** BEGIN EXERCISE INPUT **

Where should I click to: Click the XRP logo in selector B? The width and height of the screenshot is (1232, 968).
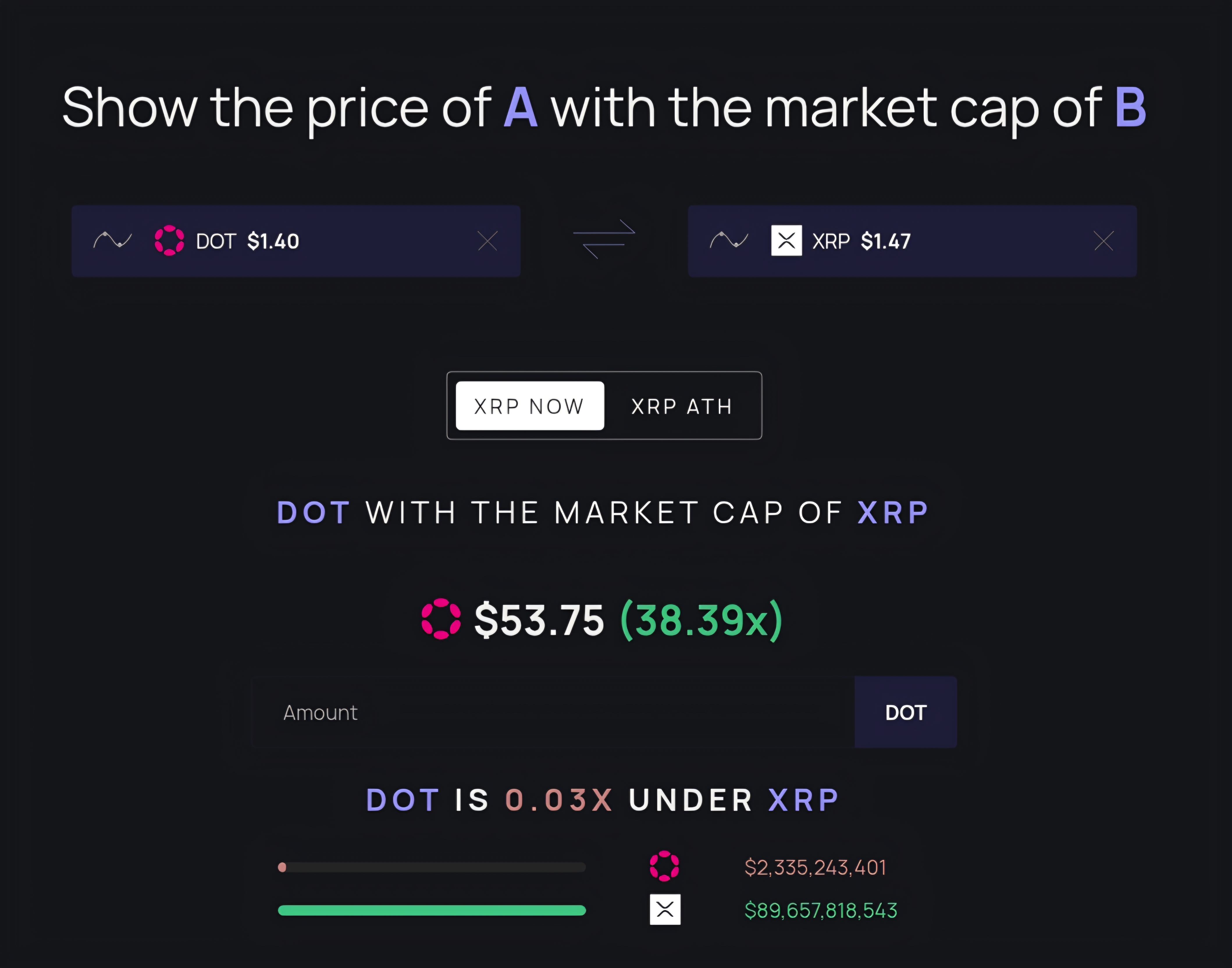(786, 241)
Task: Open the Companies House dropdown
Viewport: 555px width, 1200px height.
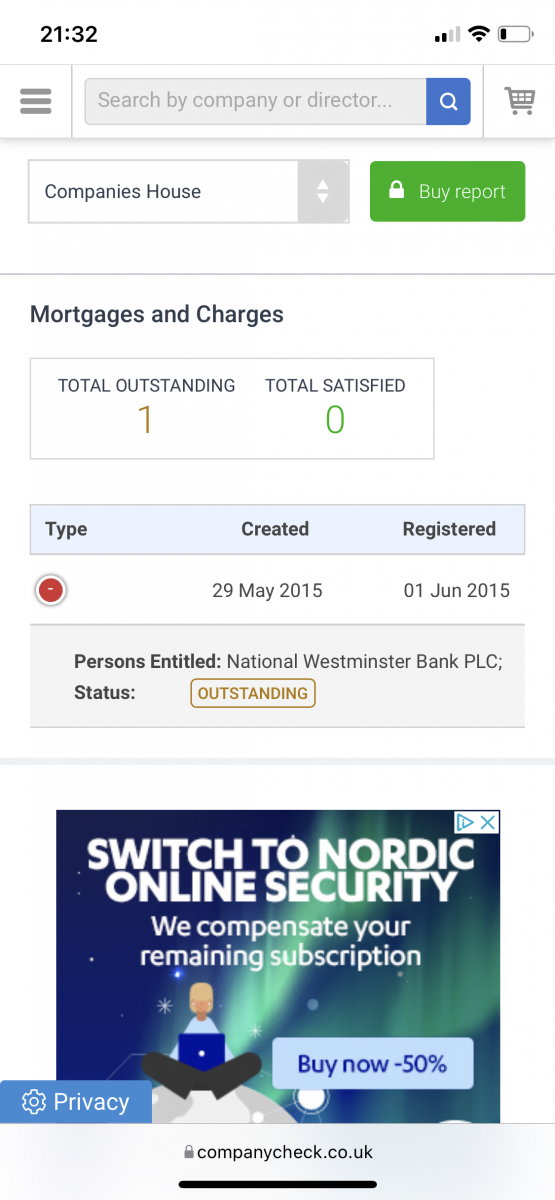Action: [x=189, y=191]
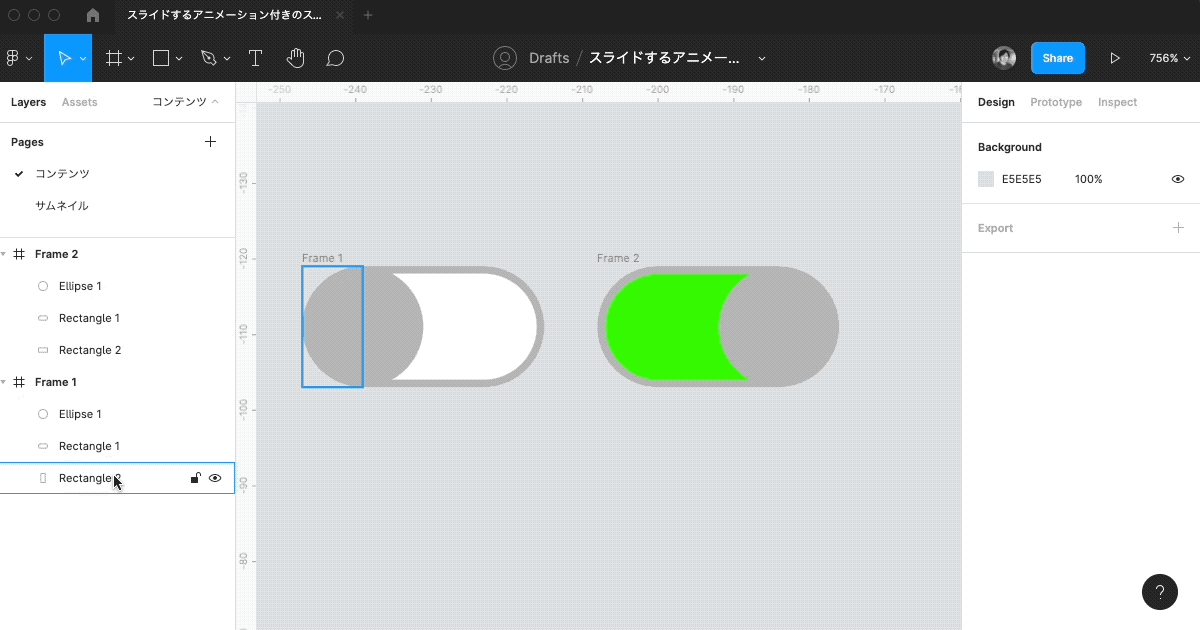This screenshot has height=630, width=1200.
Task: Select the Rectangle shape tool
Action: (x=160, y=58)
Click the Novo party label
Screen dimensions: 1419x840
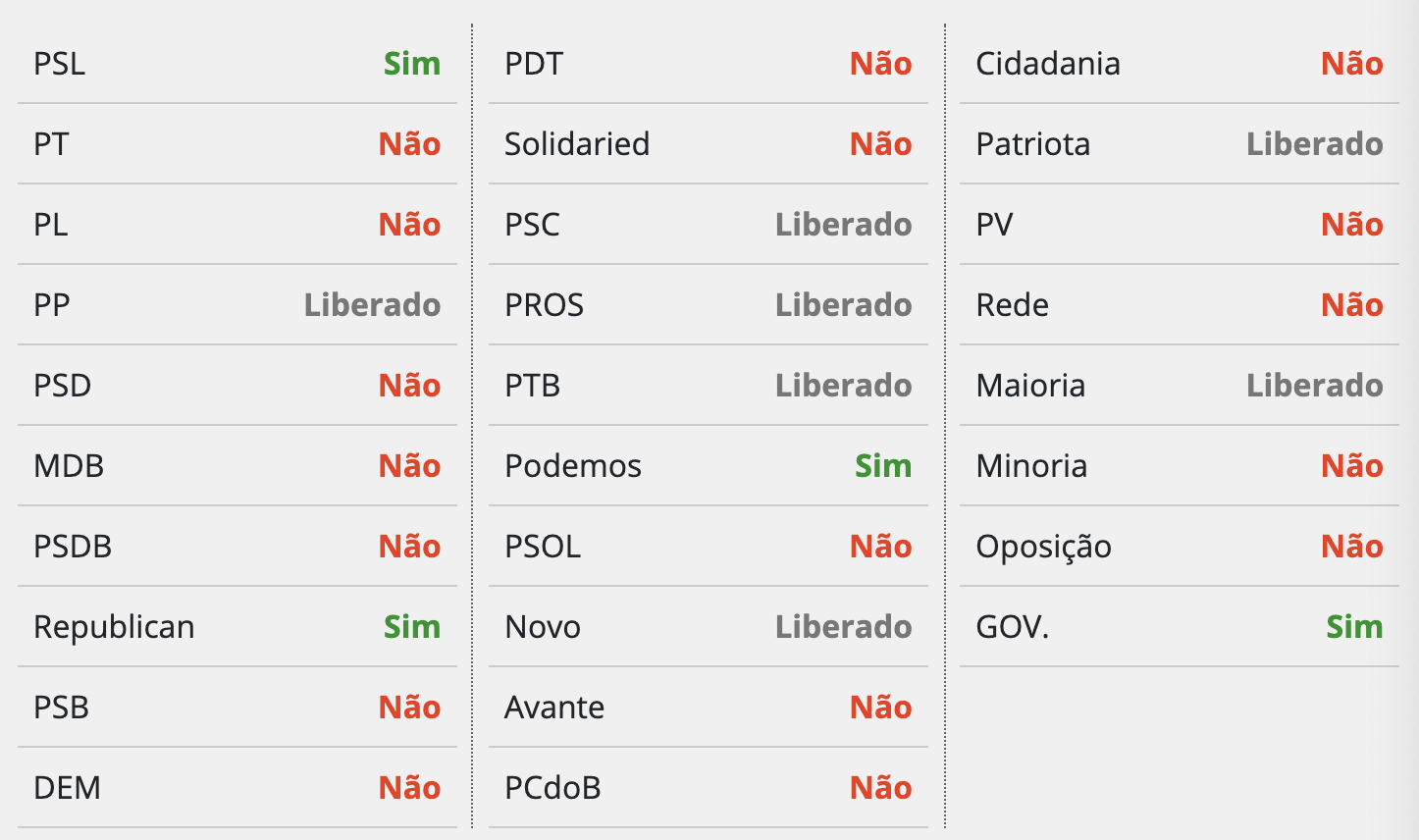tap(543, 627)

** END EXERCISE INPUT **

● **EXERCISE GOAL**: Extract every line of the records that contains the string "Click", treating uppercase and lowercase letters as different.

● **SOLUTION**:
Where should I click to: Click the XRP logo in selector B? The width and height of the screenshot is (1232, 968).
Click the Novo party label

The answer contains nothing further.